On 1st June, PHE expanded the pool of positive lab results to include commercial tests. Before this date, death counts were from confirmed cases in NHS and Public Health labs.
On 17th July, the Department paused publication of the daily count. This pause is while PHE reviews their definition.
Each definition has its anomalies.
The 28-day window is arbitrary. The time from test to death may be longer than four weeks. This threshold is likely to exclude some deaths from COVID-19.
Clinical suspicions can be wrong too.
Prof Loke (UEA) and Prof Heneghan (CEBM) highlight the issues with the Public Heath England definition. There is no time limit between the positive test result and the subsequent death.
A person could have a confirmed case of SARS-CoV-2 in March. They recover, but die in July from an unrelated cause, such as a traffic incident.
In England, that death would be a ‘COVID-19 death’. It would not be a ‘COVID-19 death’ in the other three nations.
That definition made sense when the England count was in only hospitals. The extension to all places sets up these conceptual problems. The issue is not the possibility of such anomalous scenarios, but their prevalence.
Non-hospital deaths appear to decline slower than deaths in hospitals. It is unclear how these counts would change under an amended definition. Depending on the change, revisions could be modest.
A standardised definition across the United Kingdom may also be useful.
Other sources and measures
There are other sources for understanding the COVID-19 pandemic in the UK.
NHS England provide daily updates on deaths in English hospitals. Their statistics include collation by date of death.
The three statistical agencies also look at COVID-19 deaths. These counts are of registered death certificates which mention COVID-19. These death certificates take time to register and process.
Doctors may suspect the presence of COVID-19 without a positive lab confirmation. Death certificates also record the believed underlying cause of death. A prior lab confirmation does not mean death certificates will mention COVID-19. As in all human processes, there can be errors.
- England and Wales (Office for National Statistics): Deaths registered weekly in England and Wales, provisional
- Scotland (National Records Scotland): Deaths involving coronavirus (COVID-19) in Scotland
- Northern Ireland (Northern Ireland Statistics and Research Agency): Weekly deaths
Excess deaths are a constructed measure. Statisticians define excess deaths as deaths above a baseline. For the ONS, ‘excess deaths’ are death numbers above the prior five-year average. Other institutes may use a different average or modelled baseline.

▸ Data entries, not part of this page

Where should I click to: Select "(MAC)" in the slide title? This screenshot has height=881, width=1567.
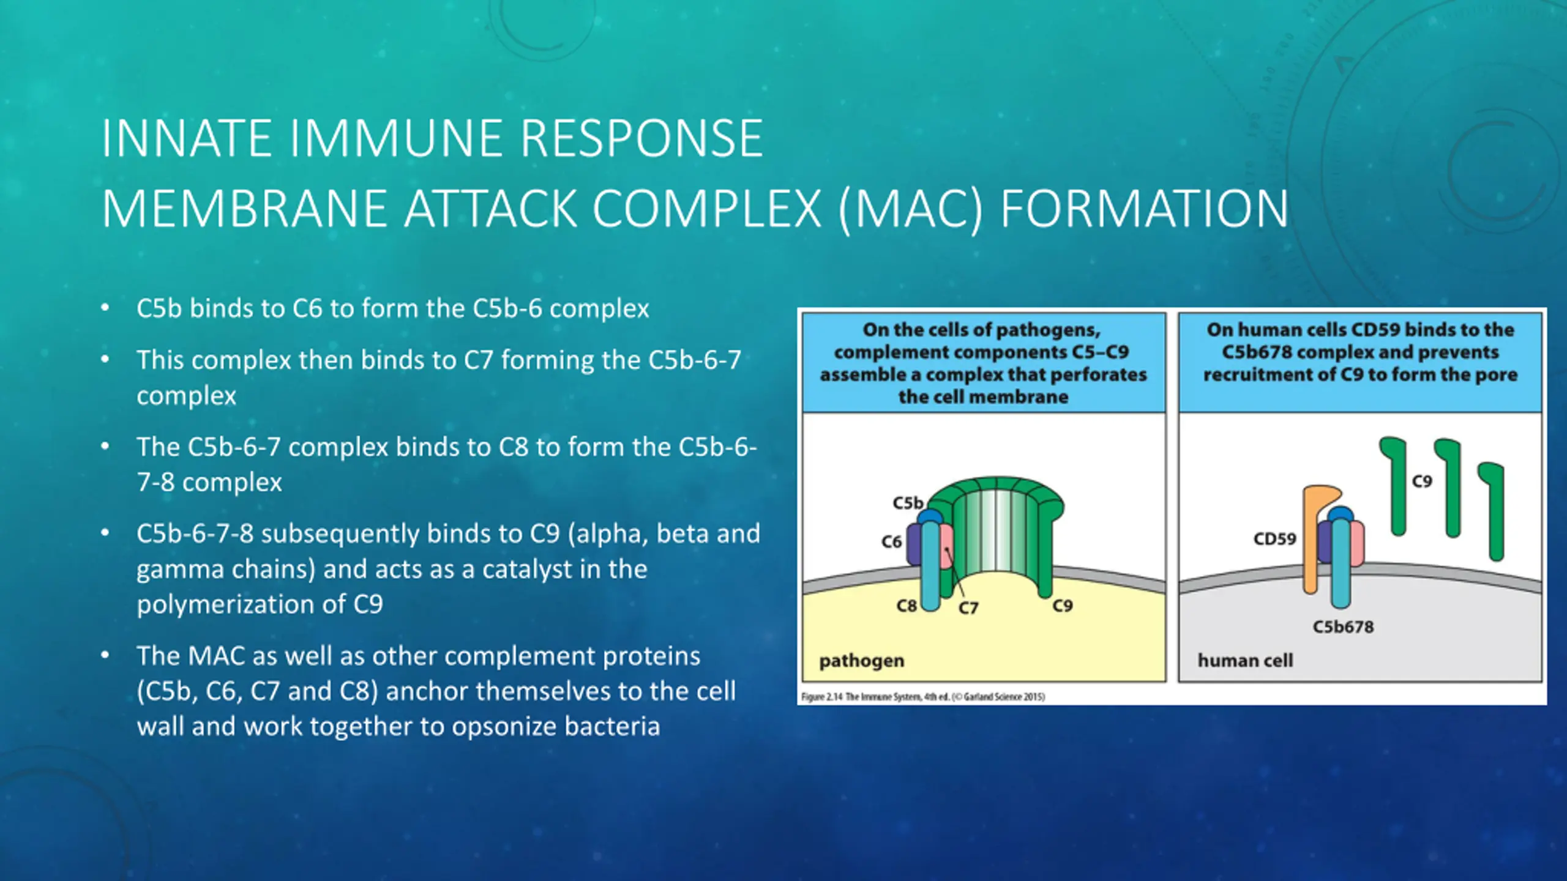[910, 209]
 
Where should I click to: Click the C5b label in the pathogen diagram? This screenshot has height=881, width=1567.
[907, 503]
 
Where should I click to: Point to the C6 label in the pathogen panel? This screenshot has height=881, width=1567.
[891, 542]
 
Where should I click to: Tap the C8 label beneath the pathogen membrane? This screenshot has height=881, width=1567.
[906, 606]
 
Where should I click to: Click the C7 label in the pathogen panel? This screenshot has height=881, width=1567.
[968, 608]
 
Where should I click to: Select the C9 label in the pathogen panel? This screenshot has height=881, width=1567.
[1063, 606]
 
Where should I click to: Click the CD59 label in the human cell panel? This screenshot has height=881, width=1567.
[1274, 539]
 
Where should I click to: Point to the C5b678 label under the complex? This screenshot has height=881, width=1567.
[1343, 627]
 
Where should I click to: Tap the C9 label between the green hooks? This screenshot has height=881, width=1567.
[1422, 481]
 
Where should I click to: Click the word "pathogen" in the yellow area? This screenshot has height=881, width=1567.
[861, 661]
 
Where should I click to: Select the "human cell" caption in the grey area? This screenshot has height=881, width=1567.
[1245, 661]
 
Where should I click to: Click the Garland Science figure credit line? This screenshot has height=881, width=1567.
[923, 697]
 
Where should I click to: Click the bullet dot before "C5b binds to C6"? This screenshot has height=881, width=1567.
[105, 308]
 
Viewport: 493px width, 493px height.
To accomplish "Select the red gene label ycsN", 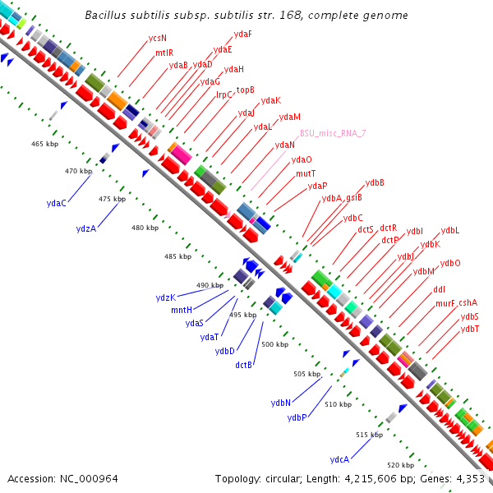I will click(x=157, y=38).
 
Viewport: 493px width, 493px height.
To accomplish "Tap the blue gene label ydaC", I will click(x=57, y=203).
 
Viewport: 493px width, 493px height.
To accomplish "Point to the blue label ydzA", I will click(x=85, y=228).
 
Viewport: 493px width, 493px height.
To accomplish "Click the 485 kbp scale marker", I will click(x=177, y=256).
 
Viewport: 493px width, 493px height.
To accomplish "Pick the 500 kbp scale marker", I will click(x=274, y=344).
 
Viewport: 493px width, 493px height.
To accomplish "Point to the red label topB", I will click(x=246, y=90).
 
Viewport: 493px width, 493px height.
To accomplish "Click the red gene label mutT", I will click(x=306, y=173).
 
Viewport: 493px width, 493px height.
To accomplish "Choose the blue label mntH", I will click(x=182, y=310).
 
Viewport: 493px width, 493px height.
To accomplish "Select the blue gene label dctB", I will click(x=243, y=364).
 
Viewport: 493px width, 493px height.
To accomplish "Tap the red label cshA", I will click(x=468, y=302).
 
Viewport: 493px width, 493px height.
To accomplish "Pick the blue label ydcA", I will click(x=339, y=458).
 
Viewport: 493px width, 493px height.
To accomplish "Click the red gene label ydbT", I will click(x=470, y=329).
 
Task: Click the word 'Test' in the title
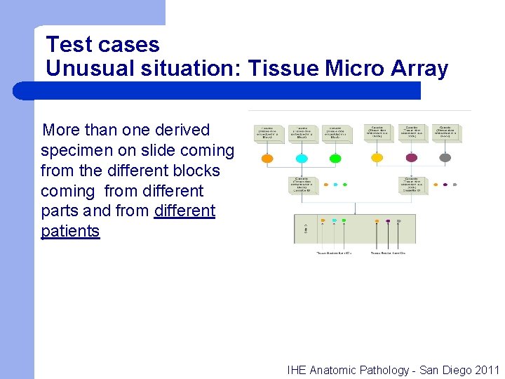(x=68, y=45)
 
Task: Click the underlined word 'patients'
(x=70, y=231)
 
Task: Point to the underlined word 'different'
(x=184, y=211)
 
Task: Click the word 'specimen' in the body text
(x=79, y=150)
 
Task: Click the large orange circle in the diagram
(x=267, y=159)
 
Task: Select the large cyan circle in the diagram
(x=302, y=159)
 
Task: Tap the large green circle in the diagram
(x=335, y=159)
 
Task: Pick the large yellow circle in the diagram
(x=377, y=158)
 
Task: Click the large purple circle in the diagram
(x=411, y=158)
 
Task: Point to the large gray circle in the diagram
(x=445, y=158)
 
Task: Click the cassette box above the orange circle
(x=267, y=132)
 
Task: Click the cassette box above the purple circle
(x=412, y=131)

There are difficulties in interpretation, but this measure has several strengths. We can calculate excess deaths in a consistent way. It is free from the differences in reporting practices. Countries may have different testing volumes, test accuracy, and definitions.
It is also complete. Some people may die from pressure on healthcare services. This is not a direct death from the epidemic disease.
COVID-19 death definitions differ within countries, as well as between countries. Comparisons are challenging, and need care.